The bootstrap wizard (run python -m yoker with no config present) writes
~/.yoker.toml for you interactively, including masked API key entry and
chmod 600 file permissions. See Model Catalog for the
curated model lists per provider.
See examples/yoker.toml for the full configuration reference.
Architecture
Yoker uses an event-driven architecture for library-first design. The Agent emits events; the UI layer receives them through UIBridge and decides how to present them.
Agent layer (yoker.core): Configuration, context management, tool execution, and event emission. It has no terminal or presentation logic.
Backend layer (yoker.backends): Provider-neutral streaming chat backend. OllamaBackend uses the native Ollama SDK; LitellmBackend unifies OpenAI, Anthropic, Gemini, and 100+ LiteLLM-supported providers. The ModelBackend Protocol normalizes streaming into provider-agnostic ChatChunk events.
UI layer (yoker.ui): Implements the UIHandler protocol. Built-in implementations:
InteractiveUIHandler- Rich terminal UI with streaming outputBatchUIHandler- stdin/stdout/stderr for scripts and pipelines
Bridge (yoker.ui.UIBridge): Converts agent events into UIHandler method calls so the agent stays independent of presentation details.
Event Types: Turn (start/end), Thinking (start/chunk/end), Content (start/chunk/end), Tool (call/result/content), Command
Providers
Yoker supports multiple LLM providers through a dual backend architecture:
| Provider | Backend | API key required | Free tier |
|---|---|---|---|
| Ollama | Native Ollama SDK | No (app path) or yes (API key) | Yes |
| OpenAI | LiteLLM | Yes | No |
| Anthropic | LiteLLM | Yes | No |
| Google Gemini | LiteLLM | Yes | Yes (limited) |
| Any LiteLLM provider | LiteLLM | Varies | Varies |
The bootstrap wizard offers curated model lists for each provider. See
Model Catalog for the full list, or run python -m yoker
with no config to launch the wizard.
Security: API keys are collected via masked input during bootstrap, and
config files are written with chmod 600 permissions. API keys can also be
injected from environment variables using Clevis interpolation
(${OPENAI_API_KEY}).
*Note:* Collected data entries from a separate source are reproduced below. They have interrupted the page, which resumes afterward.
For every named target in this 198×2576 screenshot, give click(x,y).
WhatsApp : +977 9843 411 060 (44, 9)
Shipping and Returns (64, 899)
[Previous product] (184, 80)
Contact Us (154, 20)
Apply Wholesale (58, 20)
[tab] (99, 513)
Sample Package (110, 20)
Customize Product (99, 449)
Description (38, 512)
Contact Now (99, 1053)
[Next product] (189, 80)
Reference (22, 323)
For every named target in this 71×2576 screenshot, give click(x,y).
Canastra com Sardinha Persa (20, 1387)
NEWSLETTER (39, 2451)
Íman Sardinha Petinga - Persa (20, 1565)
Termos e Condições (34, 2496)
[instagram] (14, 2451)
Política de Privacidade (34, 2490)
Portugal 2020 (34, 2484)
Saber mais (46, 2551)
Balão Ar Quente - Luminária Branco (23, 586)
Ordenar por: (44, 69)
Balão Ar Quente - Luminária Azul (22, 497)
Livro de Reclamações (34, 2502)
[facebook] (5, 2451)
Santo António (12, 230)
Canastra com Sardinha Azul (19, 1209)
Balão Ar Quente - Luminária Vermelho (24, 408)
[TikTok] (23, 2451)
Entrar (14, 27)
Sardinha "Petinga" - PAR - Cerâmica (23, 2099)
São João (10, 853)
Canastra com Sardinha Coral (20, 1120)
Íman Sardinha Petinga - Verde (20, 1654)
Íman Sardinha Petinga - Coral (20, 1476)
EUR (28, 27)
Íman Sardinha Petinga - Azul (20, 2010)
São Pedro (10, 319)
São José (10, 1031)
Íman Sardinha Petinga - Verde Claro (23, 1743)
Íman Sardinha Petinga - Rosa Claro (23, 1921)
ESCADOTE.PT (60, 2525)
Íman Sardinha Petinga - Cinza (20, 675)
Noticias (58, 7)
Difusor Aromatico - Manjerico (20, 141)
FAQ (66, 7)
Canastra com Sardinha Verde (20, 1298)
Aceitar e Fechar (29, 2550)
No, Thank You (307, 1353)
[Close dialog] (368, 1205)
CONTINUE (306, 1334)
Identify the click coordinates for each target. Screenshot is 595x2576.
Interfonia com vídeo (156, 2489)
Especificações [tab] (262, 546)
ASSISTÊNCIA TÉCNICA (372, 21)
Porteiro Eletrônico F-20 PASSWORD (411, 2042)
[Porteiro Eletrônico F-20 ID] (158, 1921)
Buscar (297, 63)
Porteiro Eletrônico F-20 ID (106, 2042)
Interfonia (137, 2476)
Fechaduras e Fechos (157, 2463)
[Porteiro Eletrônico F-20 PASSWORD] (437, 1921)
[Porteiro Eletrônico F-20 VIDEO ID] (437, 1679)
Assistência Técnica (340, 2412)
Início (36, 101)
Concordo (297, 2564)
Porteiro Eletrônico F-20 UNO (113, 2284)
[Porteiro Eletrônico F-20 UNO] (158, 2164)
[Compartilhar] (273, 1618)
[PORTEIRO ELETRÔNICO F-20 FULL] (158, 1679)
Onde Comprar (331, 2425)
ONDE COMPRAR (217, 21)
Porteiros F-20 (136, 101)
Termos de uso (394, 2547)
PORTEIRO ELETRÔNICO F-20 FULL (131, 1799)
Keyring integration for OS keychain storage is planned
(TODO S.1).
Documentation
- Full documentation
- Installation guide
- Quick start
- Model catalog - Curated models per provider
- Why Yoker? - Project rationale and comparison
- Architecture
Development
git clone https://github.com/christophevg/yoker.git
cd yoker
make env-dev # Create virtual environment and install dependencies
make test # Run tests with coverage
make check # Type checking + linting
make docs # Build documentation
Requires Python 3.10+. Uses uv for dependency management. See CLAUDE.md for project conventions.
Contributing
Contributions welcome! Please read CLAUDE.md for project conventions and development guidelines.
Changelog
See GitHub Releases for version history.
License
MIT License - see LICENSE for details.
Name: "yoker" - One who yokes. The agent noun from "yoke" (PIE yeug- meaning "to join"). Pairs with "clitic" (both are joining tools). See docs/NAME.md for full etymology.